Example 2. Fit a straight line trend to the following data using the method of least squares and estimate the trend value for the year 2025.
Year | Production (in '000 Units) |
---|---|
2018 | 40 |
2019 | 45 |
2020 | 42 |
2021 | 50 |
2022 | 55 |
2023 | 52 |
Answer:
Given:
Time series data for Production for the years 2018 to 2023. Number of years, $n=6$.
To Find:
1. Fit a straight line trend using the method of least squares. 2. Estimate the trend value for the year 2025.
Solution:
We fit a linear trend equation $Y_t = a + bX_t$. The number of years is $n=6$ (even). We choose the midpoint between the two middle years (2020 and 2021) as the origin for the coded time variable $X$. The time interval is 1 year, so we code $X$ in units of half-years to make $\sum X = 0$. The coded values for the years will be:
- 2018: Corresponds to -2.5 years from origin $\implies X = -5$ (unit = 0.5 year)
- 2019: Corresponds to -1.5 years from origin $\implies X = -3$
- 2020: Corresponds to -0.5 years from origin $\implies X = -1$
- 2021: Corresponds to +0.5 years from origin $\implies X = 1$
- 2022: Corresponds to +1.5 years from origin $\implies X = 3$
- 2023: Corresponds to +2.5 years from origin $\implies X = 5$
We need to calculate $\sum Y$, $\sum X$, $\sum XY$, and $\sum X^2$.
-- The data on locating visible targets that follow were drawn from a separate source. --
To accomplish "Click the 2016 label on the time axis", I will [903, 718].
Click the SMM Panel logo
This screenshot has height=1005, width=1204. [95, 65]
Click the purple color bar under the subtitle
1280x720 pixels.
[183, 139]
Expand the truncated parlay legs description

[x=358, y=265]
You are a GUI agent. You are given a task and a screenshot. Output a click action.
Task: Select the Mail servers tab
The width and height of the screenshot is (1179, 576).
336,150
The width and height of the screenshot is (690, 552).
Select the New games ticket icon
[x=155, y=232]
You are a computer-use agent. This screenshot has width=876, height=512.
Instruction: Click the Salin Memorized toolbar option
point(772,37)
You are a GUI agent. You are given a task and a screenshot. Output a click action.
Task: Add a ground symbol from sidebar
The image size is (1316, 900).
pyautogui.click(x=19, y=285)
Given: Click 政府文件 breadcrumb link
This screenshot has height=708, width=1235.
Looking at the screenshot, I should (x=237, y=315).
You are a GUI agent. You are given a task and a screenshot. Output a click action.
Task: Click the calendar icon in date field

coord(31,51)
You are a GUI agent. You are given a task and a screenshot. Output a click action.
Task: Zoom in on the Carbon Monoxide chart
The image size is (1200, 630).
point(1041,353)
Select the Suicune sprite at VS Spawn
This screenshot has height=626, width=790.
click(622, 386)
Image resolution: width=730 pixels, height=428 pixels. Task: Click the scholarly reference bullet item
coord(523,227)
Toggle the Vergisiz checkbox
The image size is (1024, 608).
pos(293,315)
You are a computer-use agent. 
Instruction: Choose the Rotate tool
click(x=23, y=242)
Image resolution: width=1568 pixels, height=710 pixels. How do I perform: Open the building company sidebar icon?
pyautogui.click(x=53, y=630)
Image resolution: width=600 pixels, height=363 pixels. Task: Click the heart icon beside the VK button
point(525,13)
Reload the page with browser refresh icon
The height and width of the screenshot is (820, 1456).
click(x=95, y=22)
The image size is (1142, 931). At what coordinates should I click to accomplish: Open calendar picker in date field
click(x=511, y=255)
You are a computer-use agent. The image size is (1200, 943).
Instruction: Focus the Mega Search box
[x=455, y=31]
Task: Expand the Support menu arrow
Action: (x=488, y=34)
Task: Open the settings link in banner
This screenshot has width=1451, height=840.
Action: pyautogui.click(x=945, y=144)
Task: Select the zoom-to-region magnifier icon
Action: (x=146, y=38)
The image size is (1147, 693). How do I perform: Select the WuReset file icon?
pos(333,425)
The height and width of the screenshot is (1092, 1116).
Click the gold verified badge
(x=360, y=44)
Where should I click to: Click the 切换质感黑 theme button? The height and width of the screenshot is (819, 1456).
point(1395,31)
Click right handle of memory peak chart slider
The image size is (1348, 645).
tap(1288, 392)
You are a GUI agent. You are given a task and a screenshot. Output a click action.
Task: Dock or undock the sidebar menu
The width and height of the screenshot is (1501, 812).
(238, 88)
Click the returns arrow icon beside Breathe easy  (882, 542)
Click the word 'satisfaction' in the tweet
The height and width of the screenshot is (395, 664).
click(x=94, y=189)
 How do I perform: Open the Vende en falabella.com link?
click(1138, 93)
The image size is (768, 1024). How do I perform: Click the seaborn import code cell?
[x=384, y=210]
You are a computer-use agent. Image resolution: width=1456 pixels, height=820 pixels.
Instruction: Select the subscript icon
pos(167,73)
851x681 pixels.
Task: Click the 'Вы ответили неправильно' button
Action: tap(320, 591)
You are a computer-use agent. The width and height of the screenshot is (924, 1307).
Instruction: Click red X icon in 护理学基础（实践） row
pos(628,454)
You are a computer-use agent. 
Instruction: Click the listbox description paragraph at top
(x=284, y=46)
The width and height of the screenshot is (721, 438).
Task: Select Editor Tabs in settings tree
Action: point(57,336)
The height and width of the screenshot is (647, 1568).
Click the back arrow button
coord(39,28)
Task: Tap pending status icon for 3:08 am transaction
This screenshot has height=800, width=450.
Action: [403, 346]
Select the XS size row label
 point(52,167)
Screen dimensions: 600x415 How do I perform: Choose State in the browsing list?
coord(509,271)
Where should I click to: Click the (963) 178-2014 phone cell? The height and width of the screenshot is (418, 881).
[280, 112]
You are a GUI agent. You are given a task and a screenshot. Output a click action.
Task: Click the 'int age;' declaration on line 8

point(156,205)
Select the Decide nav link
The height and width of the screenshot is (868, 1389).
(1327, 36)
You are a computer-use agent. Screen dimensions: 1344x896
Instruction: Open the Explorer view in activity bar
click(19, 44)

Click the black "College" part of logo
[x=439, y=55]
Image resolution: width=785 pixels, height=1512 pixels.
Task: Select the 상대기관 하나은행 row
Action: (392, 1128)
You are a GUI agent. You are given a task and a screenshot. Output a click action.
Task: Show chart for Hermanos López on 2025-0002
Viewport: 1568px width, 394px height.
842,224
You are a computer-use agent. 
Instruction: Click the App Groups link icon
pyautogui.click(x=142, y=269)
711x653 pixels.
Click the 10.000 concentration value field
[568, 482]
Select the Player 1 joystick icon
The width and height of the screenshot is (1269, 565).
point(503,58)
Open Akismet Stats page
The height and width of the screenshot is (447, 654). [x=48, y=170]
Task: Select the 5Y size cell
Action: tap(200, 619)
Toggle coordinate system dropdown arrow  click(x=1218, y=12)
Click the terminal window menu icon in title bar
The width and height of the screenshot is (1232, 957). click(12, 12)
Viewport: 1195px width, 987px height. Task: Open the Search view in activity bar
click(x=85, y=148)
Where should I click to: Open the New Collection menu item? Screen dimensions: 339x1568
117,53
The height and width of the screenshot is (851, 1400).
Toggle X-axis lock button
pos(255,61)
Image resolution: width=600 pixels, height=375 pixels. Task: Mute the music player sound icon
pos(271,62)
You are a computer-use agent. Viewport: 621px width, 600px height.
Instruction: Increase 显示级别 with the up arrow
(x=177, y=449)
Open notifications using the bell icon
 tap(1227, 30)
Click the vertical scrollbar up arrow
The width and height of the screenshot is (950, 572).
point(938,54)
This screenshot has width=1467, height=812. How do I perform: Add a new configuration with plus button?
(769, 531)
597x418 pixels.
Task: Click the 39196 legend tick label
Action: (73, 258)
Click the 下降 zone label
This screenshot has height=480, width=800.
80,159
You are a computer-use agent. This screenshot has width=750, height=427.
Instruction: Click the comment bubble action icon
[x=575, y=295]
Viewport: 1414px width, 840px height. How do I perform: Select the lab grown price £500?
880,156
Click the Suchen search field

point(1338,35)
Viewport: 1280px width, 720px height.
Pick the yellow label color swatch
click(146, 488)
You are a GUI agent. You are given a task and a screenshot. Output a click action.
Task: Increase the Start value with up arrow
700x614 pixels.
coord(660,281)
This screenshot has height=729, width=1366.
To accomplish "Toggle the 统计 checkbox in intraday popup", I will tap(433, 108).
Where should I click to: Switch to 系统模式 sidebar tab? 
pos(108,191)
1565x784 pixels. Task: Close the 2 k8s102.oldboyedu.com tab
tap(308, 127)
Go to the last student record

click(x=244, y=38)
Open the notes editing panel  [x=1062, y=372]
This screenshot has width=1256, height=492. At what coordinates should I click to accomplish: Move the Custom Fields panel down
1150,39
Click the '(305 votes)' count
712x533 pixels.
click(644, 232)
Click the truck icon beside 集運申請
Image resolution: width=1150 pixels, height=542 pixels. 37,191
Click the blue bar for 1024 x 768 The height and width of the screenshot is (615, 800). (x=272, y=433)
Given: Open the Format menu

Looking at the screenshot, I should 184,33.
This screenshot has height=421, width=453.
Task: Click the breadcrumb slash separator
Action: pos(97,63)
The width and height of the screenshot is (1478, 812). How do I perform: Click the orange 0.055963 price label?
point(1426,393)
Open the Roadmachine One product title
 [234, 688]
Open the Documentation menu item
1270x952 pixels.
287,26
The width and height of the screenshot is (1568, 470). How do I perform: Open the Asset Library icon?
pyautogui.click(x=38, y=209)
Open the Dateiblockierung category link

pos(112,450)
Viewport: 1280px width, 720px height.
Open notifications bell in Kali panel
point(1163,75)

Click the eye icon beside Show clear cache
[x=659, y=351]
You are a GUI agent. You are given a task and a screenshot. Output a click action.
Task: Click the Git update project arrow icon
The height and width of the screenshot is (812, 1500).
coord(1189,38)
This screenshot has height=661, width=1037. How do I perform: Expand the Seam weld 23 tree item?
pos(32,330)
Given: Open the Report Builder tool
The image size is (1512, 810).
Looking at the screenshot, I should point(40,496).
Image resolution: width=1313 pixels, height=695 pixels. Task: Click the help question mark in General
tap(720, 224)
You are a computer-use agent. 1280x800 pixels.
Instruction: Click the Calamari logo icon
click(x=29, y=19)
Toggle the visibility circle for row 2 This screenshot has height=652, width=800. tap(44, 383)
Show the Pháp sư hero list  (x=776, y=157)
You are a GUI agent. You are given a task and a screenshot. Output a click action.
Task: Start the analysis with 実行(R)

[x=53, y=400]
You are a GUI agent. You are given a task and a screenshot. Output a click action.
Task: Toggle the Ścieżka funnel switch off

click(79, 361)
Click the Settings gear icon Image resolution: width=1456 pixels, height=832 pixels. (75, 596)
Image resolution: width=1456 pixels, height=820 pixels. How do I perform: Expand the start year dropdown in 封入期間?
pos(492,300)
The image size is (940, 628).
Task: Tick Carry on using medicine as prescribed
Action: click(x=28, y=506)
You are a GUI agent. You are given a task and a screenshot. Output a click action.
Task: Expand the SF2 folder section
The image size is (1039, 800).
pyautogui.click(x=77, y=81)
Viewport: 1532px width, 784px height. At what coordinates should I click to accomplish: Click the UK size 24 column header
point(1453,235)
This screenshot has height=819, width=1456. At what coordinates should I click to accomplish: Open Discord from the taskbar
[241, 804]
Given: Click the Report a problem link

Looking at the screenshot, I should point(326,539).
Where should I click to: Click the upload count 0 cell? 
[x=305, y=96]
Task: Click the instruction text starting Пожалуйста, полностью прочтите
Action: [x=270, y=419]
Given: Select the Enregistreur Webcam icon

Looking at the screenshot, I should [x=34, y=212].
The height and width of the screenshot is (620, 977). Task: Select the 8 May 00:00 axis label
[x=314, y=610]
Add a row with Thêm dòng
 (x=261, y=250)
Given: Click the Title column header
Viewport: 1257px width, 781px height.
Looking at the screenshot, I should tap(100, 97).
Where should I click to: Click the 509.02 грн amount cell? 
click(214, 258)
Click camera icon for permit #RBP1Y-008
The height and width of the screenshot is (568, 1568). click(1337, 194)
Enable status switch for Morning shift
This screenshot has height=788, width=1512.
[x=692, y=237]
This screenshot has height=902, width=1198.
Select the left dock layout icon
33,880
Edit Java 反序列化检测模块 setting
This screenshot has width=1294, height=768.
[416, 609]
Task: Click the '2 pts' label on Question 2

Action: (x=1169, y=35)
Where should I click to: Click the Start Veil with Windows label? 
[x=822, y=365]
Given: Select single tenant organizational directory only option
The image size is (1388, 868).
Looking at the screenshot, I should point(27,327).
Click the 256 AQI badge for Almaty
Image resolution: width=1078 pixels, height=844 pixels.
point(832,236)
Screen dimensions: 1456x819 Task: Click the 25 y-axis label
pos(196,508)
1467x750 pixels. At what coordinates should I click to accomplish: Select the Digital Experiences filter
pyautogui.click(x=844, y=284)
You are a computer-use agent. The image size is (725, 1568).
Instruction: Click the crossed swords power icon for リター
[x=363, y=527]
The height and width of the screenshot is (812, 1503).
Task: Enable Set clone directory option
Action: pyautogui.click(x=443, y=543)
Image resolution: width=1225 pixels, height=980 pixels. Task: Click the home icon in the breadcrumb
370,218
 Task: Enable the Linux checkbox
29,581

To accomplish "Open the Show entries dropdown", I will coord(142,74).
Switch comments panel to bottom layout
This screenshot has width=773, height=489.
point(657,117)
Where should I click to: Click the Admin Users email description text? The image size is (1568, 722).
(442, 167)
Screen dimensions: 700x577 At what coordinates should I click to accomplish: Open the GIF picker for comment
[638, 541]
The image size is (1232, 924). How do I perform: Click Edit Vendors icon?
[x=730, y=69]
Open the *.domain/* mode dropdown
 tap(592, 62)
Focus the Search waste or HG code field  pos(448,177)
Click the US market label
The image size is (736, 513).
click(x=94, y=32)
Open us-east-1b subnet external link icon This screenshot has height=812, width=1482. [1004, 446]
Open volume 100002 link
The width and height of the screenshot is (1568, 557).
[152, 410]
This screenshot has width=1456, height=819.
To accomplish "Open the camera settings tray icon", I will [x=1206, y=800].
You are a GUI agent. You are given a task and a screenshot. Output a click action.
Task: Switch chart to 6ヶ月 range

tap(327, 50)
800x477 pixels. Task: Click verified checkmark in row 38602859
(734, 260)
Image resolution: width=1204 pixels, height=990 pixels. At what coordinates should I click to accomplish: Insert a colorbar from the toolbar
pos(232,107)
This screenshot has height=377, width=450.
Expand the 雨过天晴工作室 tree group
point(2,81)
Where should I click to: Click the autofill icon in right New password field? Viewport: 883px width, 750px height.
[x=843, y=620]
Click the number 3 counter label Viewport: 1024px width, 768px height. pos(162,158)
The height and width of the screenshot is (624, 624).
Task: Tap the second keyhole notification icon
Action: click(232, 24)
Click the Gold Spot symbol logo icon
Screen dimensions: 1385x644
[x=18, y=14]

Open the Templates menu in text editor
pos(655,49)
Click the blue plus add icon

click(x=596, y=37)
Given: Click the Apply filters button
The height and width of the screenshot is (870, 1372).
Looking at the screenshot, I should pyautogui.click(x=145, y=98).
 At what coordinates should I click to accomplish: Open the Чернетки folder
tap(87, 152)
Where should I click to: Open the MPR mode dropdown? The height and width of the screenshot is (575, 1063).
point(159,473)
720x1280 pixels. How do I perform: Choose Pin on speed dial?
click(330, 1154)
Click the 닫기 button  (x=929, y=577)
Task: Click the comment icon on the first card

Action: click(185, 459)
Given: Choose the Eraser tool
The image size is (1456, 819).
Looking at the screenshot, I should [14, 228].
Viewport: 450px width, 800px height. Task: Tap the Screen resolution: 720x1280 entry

Year | Production ($Y$) | Coded Time ($X$) | $XY$ | $X^2$ |
---|---|---|---|---|
2018 | 40 | -5 | -200 | 25 |
2019 | 45 | -3 | -135 | 9 |
2020 | 42 | -1 | -42 | 1 |
2021 | 50 | 1 | 50 | 1 |
2022 | 55 | 3 | 165 | 9 |
2023 | 52 | 5 | 260 | 25 |
Total | $\sum Y = 264$ | $\sum X = 0$ | $\sum XY = 98$ | $\sum X^2 = 70$ |
Since $\sum X = 0$, the normal equations simplify as in the previous example:
$\sum Y = na$
[Simplified Eq (4)]
$\sum XY = b \sum X^2$
[Simplified Eq (5)]
From the first equation:
$264 = 6a$
[Substitute $\sum Y=264, n=6$]
$a = \frac{264}{6} = 44$
... (1)
From the second equation:
$98 = b \times 70$
[Substitute $\sum XY=98, \sum X^2=70$]
$b = \frac{98}{70} = \frac{\cancel{98}^{49}}{\cancel{70}_{35}} = \frac{\cancel{49}^7}{\cancel{35}_5} = \frac{7}{5} = 1.4$
... (2)
The fitted straight line trend equation is $Y_t = a + bX_t$. Substitute the values of $a$ and $b$:
$\mathbf{Y_t = 44 + 1.4X_t}$
[Trend equation with origin at midpoint of 2020 & 2021, unit = 0.5 year]
... (3)
To estimate the trend value for the year 2025, we need to find the coded value of $X$ for 2025. The origin is the midpoint between 2020 and 2021. Year 2025 is 4 years after 2021. The number of half-year units from the origin to 2021 is 1. From 2021 to 2025 is 4 years, which is $4 \times 2 = 8$ half-year units. So the coded value for 2025 is $1 + 8 = 9$. Alternatively, 2025 is 4.5 years from the origin (midpoint of 2020/2021). Coded $X$ is $4.5 \times 2 = 9$.
$X_{2025} = 9$
Substitute $X_t = 9$ into the trend equation (3):
$Y_{2025} = 44 + 1.4 \times 9$
$Y_{2025} = 44 + 12.6 = 56.6$
... (4)
The estimated trend value of Production for the year 2025 is $56.6 \times 1000 = 56,600$ units.